だから、この場合は、買いがそれほどたまっていないので、ネックラインから730pipsまでは下がらないとみるべきだと思います」
■「ベアトラップトレード」を超具体的に解説!
もう1つ、豪ドル/円5分足を使ったバカラ村さんの「ベアトラップトレード」についても紹介しよう。
「ベアトラップ」とは安値を更新して下落トレンド継続になると思われたのに、それが反転上昇する形。「ベアトラップトレード」とは、いわゆる「ダマシ」が強力な売買シグナルになる1つの例だ。
バカラ村さんは以下に示すような形で、豪ドル/円の売買を行った。ずっと下落してきた相場が反転したところをちょうどうまくつかまえているように見える。
これについては会場から具体的にどうトレードしたのかと質問があり、エントリーと決済について、バカラ村さんからかなり詳しい回答があった。
「水平線で示したレンジの下限(2)を下抜けたところで、本来は下落トレンドが継続するはずです。戻りがあったとしても、(2)で跳ね返されて、レンジの中には戻ってこないはず。
ところが、レンジの中に戻ってきた。そして、レンジの中間に戻ってきたときが、これは『ベアトラップ』ではないかと判断する第一段階になります(A)。
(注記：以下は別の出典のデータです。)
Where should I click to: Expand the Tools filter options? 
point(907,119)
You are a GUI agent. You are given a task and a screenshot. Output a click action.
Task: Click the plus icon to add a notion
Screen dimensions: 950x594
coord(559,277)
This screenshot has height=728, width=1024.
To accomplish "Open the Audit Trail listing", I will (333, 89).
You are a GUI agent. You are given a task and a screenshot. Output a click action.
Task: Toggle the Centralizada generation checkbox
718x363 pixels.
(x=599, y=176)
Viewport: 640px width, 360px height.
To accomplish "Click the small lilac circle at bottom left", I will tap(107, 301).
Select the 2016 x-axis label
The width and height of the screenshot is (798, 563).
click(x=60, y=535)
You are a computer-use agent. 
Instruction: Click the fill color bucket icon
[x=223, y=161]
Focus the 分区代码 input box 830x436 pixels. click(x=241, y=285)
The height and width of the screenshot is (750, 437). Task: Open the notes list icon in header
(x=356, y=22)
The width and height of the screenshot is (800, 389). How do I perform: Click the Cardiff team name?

でも、この段階ではまだ確信は持てないので、エントリーは控えます。
そして、これがレンジの上限(1)まで戻りきったときに、下がらない可能性が高いと考えます(B)。
その後のエントリーポイント決定には、他のテクニカル指標を使ったりすることもありますが、このときは、移動平均線に支えられたことと、レンジの真ん中あたりだったことを根拠に、(C)でエントリーしました。
このとき、損切りのストップ注文を入れるのは安値のちょっと下ですね(D)。
一方、利益はできるだけ伸ばしていくのがベストですが、豪ドル/円は利上げが遠のいたという話もあり、この数日前から上値が重いと感じていました。そこで、早めに利食いたいということで、以前のレジスタンス付近である(E)のところで利食いました。
どうだろうか? バカラ村さんの超具体的な「ベアトラップトレード」、参考になっただろうか?
■どこかで一念発起すれば誰でもトレードで勝てるようになる
次に登場した個人トレーダーはFX友の会・世話人の奈那子さんが一押しというマークさん。
マークさんはFXを始めたのが2005年。そこから3年間で900万円もの損失を出してしまった。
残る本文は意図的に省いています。